My spring running goals were:

  1. Distance personal best. Zumbro 50 was canceled, but I wouldn’t have finished anyway considering my training and the men’s hockey national championship game.
  2. 50K personal best. I thought I came close at Ice Age Trail 50K, but then it turned out I misremembered my PR. I got my second best overall time, though!
  3. Set up a corporate team for Twin Cities Marathon. I’m working on it, but haven’t gotten very far. We can have an unofficial team, if that doesn’t work out.
  4. Run in three new counties. I ran in Carver County, Le Sueur County, Wright County, Rice County, and Goodhue County. Overachieving!
  5. Throw away all socks that have holes in them. This is ongoing since I am making new holes all the time, but I ditched a LOT of pairs of socks.
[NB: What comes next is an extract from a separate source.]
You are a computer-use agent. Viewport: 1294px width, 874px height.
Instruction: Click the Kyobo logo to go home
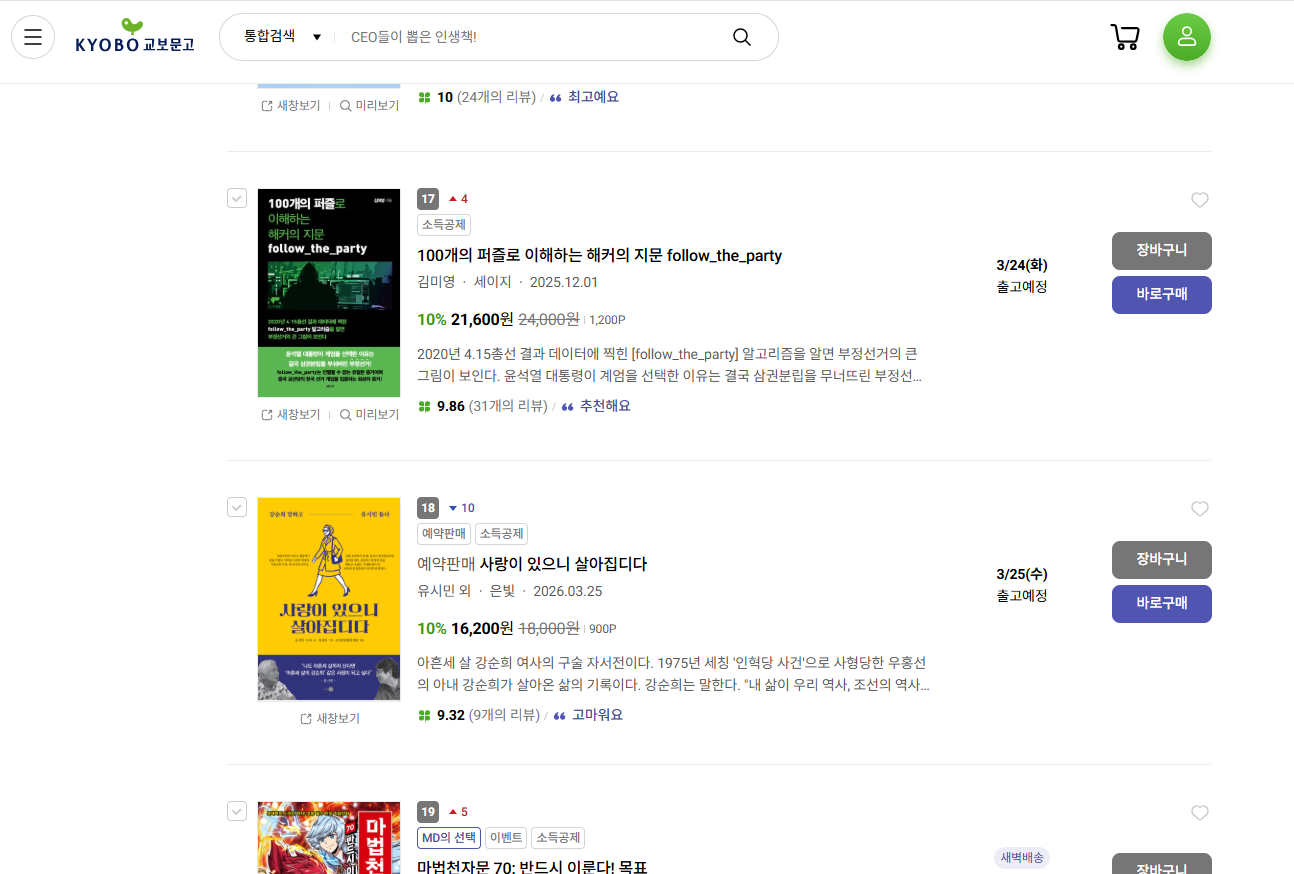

Let’s call that 2.5/5. Not great, but I did have a great time exploring new areas of Minnesota.

My annual goals are:

  1. 2019 mileage > 2018 mileage
    I’m not doing very well on that right now, but I’m not too far off and have plenty of time to make it up.
  2. Do 100 pushups/day
    The first few months of the year, this didn’t go well. Then my colleagues started doing a group push-up challenge at work, and I got back into doing them. I’m not anywhere near 100/day, but I’m working toward making up for lost time.
  3. Run more new races/courses than old ones.
    So far, I haven’t run any old courses! I ran the Polar Dash Half in January, which was a new race to me, and then I ran Ice Age Trail last weekend, which was entirely new terrain. Even FANS is going to be a new course, thanks to epic flooding on the Mississippi River.
  4. My highest category of training mileage will not be treadmill mileage. I’m still at probably around 50% treadmill workouts and maybe 45% treadmill mileage, but again, I can make a lot of that up as the year progresses.
  5. Start taking a multivitamin. Done. I didn’t notice a difference.
  6. Volunteer at a race that isn’t put on by Rocksteady Running.
    I volunteered at The Willow 10 & 20 Miler in Hudson, WI. I didn’t know anyone there, but I had a great time and truly enjoyed everyone I met. I got to hand out the awards to the top runners, answered questions, and helped call off bib numbers. I narrowly avoided being showered in blue Gatorade puke by a hard-charging tween boy.
  7. Go for a run in every county in MN. See above.